START Dataset

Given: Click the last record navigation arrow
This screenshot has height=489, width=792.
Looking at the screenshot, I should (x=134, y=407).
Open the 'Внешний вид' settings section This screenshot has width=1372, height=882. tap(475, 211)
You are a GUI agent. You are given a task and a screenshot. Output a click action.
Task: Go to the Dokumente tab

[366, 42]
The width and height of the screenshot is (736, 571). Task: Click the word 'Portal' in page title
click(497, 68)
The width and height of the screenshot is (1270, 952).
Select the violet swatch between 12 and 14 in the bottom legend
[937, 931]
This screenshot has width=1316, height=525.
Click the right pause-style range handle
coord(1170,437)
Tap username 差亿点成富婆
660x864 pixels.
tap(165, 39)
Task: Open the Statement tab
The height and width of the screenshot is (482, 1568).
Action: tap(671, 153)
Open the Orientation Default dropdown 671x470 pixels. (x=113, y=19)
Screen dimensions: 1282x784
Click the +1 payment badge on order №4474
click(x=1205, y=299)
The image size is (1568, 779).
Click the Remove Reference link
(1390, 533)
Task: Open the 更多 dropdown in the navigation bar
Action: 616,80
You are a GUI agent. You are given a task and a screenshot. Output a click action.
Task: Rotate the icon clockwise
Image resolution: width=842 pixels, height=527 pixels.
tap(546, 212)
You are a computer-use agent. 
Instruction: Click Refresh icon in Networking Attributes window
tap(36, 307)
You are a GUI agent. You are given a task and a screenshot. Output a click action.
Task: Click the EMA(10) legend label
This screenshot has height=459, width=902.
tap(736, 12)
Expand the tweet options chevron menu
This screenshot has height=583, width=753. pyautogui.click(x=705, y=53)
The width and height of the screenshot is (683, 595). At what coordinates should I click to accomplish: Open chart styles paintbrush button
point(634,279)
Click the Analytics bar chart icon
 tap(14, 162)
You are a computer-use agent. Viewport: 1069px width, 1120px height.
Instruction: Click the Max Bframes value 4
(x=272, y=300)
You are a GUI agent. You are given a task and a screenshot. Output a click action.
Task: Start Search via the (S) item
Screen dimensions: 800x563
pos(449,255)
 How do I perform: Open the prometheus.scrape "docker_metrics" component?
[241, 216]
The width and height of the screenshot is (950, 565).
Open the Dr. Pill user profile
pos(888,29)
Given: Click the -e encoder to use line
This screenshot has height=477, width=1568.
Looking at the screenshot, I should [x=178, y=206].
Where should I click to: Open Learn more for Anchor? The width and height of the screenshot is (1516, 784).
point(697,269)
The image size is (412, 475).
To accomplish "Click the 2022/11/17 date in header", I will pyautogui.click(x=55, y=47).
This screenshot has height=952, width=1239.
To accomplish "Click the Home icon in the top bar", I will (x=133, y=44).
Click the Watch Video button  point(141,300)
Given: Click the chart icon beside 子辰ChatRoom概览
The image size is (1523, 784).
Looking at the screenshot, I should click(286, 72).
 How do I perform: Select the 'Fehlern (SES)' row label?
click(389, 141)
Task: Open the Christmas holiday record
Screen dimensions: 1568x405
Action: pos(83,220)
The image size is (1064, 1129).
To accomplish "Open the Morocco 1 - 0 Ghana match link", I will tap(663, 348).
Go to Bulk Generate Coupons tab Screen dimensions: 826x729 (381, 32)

END Dataset

What to do: Please set down, with no changes, the line that contains "Expand the tweet options chevron menu" and all the lines after it until the entries end; write nothing besides them.

Task solution:
Expand the tweet options chevron menu
This screenshot has height=583, width=753. pyautogui.click(x=705, y=53)
The width and height of the screenshot is (683, 595). At what coordinates should I click to accomplish: Open chart styles paintbrush button
point(634,279)
Click the Analytics bar chart icon
 tap(14, 162)
You are a computer-use agent. Viewport: 1069px width, 1120px height.
Instruction: Click the Max Bframes value 4
(x=272, y=300)
You are a GUI agent. You are given a task and a screenshot. Output a click action.
Task: Start Search via the (S) item
Screen dimensions: 800x563
pos(449,255)
 How do I perform: Open the prometheus.scrape "docker_metrics" component?
[241, 216]
The width and height of the screenshot is (950, 565).
Open the Dr. Pill user profile
pos(888,29)
Given: Click the -e encoder to use line
This screenshot has height=477, width=1568.
Looking at the screenshot, I should [x=178, y=206].
Where should I click to: Open Learn more for Anchor? The width and height of the screenshot is (1516, 784).
point(697,269)
The image size is (412, 475).
To accomplish "Click the 2022/11/17 date in header", I will pyautogui.click(x=55, y=47).
This screenshot has height=952, width=1239.
To accomplish "Click the Home icon in the top bar", I will (x=133, y=44).
Click the Watch Video button  point(141,300)
Given: Click the chart icon beside 子辰ChatRoom概览
The image size is (1523, 784).
Looking at the screenshot, I should click(286, 72).
 How do I perform: Select the 'Fehlern (SES)' row label?
click(389, 141)
Task: Open the Christmas holiday record
Screen dimensions: 1568x405
Action: pos(83,220)
The image size is (1064, 1129).
To accomplish "Open the Morocco 1 - 0 Ghana match link", I will tap(663, 348).
Go to Bulk Generate Coupons tab Screen dimensions: 826x729 (381, 32)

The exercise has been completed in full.